What harm is there in any of this? Why can’t people just believe what they want to believe? If someone really wants to put all this in the context of their own religion, what’s the danger in that?
These are fair questions. In my “coming out” interview, I wrote about how I see the co-opting of human phenomena by religion.
I don’t think that religion or faith are necessary for us to become complete human beings, to love, to have a strong and pure sense of morals and ethics. Religion and faith can do a lot of harm. I am told they can do a lot of good too, although I think it’s also possible that the good could just as easily be done outside religion. But good is good, love is love, and wherever it comes from is fine with me. It’s just that love and good so often have to take this long detour through doctrine, dogma, speculation, mental exercises, contrivances and convolutions before it gets to love. I am inclined toward complete acceptance and respect of others’ beliefs.
My preference, as I wrote then, is to simply accept anything anybody else wants to believe – unless and until it becomes harmful. I have already pointed out that some of the claims above are disrespectful at the very least, and in the first case could have been avoided by simply re-wording the claim. So let me ask some questions of my own.
- Do you think your belief system is the only way, the highest truth?
- Do you think your belief system is clearly the best way and that others’ are wrong?
- Do you think you have anything as a result of your faith that is not available to all others?
- Is compliance with central tenets required to realize love as fully as humanly possible?
- Are you closer to all that is good and loving because of what you believe and confess?
- Do you vote on policies impacting others based only on your beliefs, scriptures and religious authority?
- Do you believe your religion and only your religion has the right to be represented in monuments, plaques or other displays on public property, and in prayers in public meetings?

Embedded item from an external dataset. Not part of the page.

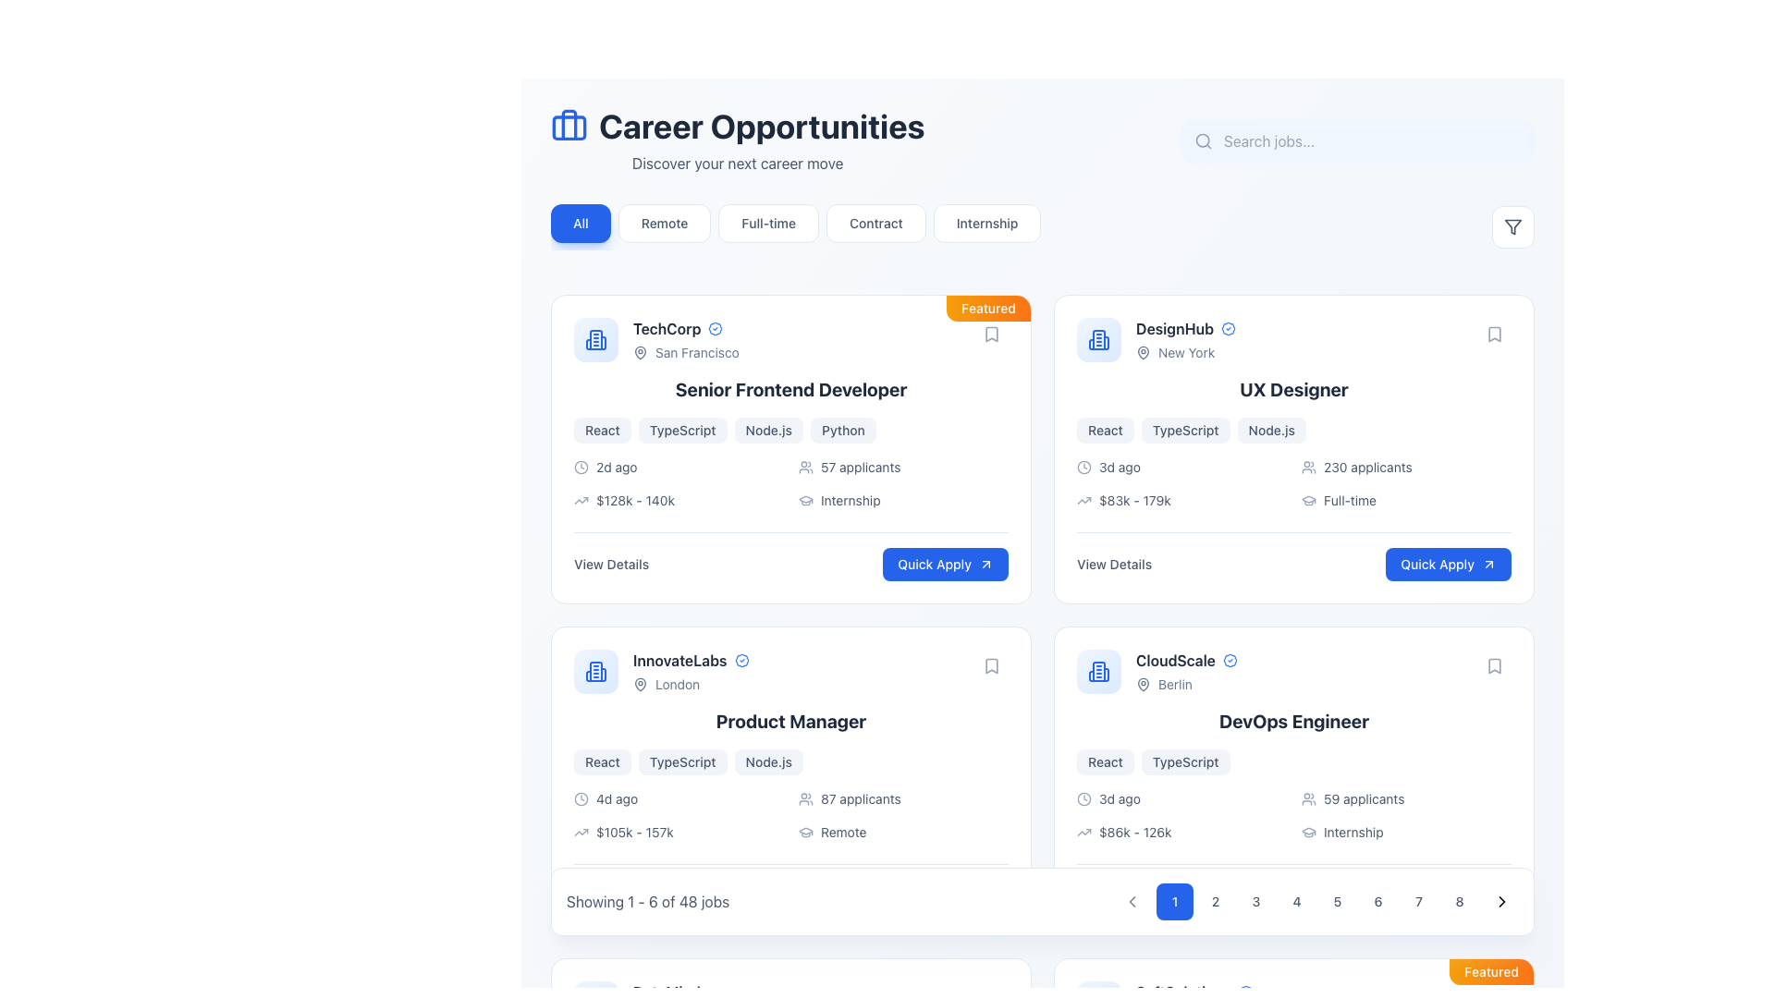 Image resolution: width=1775 pixels, height=998 pixels. I want to click on the 'DesignHub' logo icon located in the top-right corner of the job card, slightly left of the text 'DesignHub' and above 'New York', if interactions exist, so click(1099, 339).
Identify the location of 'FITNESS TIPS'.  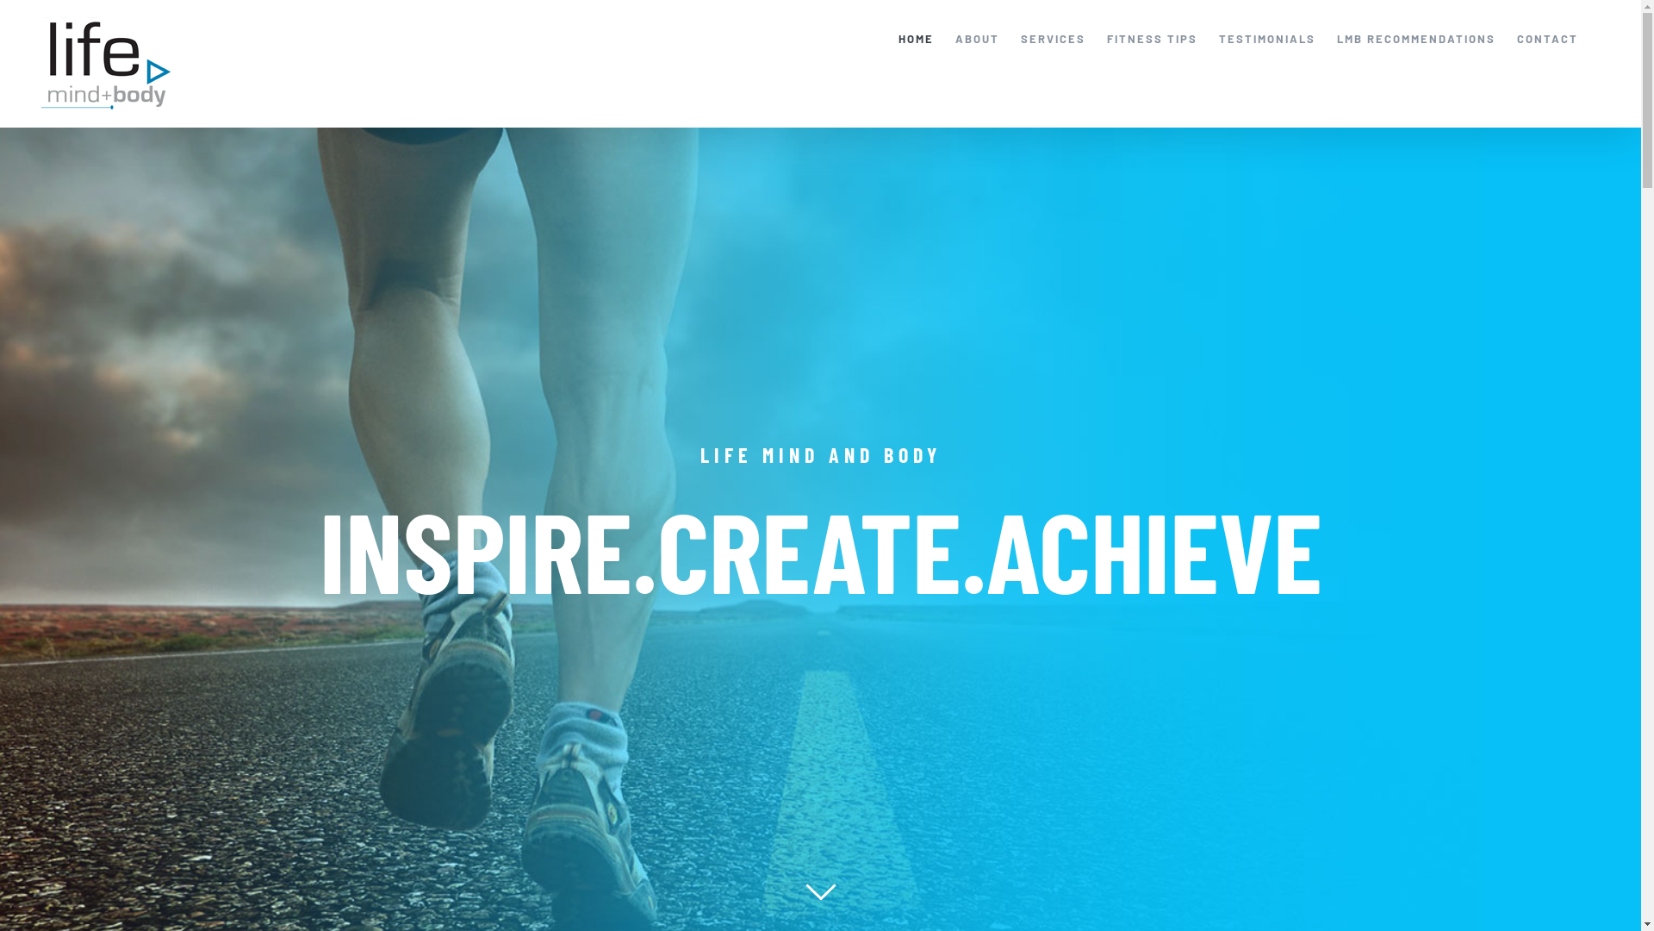
(1107, 39).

- Do you know what constitutes “sin” and will these sins condemn you to eternal torment?
- Do you interpret your scriptures literally?
I consider an affirmative answer to any of these questions a red flag and a warning to me that the seeds of harm are fertile in those beliefs and that its practitioner is not safe. This is why it matters. I don’t believe that believers are inherently bad or harmful in their hearts. But I do believe many people are prisoners to a religious worldview outside of which they believe it is not possible to be moral, to love, to reach our highest potential as a specie. Many people continue to believe untenable and ridiculous things because they have no context for a meaningful life outside of their religion, away from their God-ideal, no matter how outlandish the things they are asked to believe and how indefensible many of its doctrines, ethics and morals. It is simply too ingrained.
Love is the umbrella over all of humanity. Love is what unites us. Love is the pinnacle of the human experience. Religion would often have it the other way around, with doctrine and correct beliefs most important, and its specific doctrines more important than anything. It divides us.
We must resist and counter any attempt by religion to co-opt or assimilate love or any of the other universal human experiences or conditions because it didn’t originate there, nor does any of it belong or reside exclusively or even primarily in the realm of religion. There is no religion that is required or essential as a framework or context for anything related to the human experience. If you insist on using religion as a framework, please let it do no harm. Love is the big umbrella under which religion resides, not the other way around.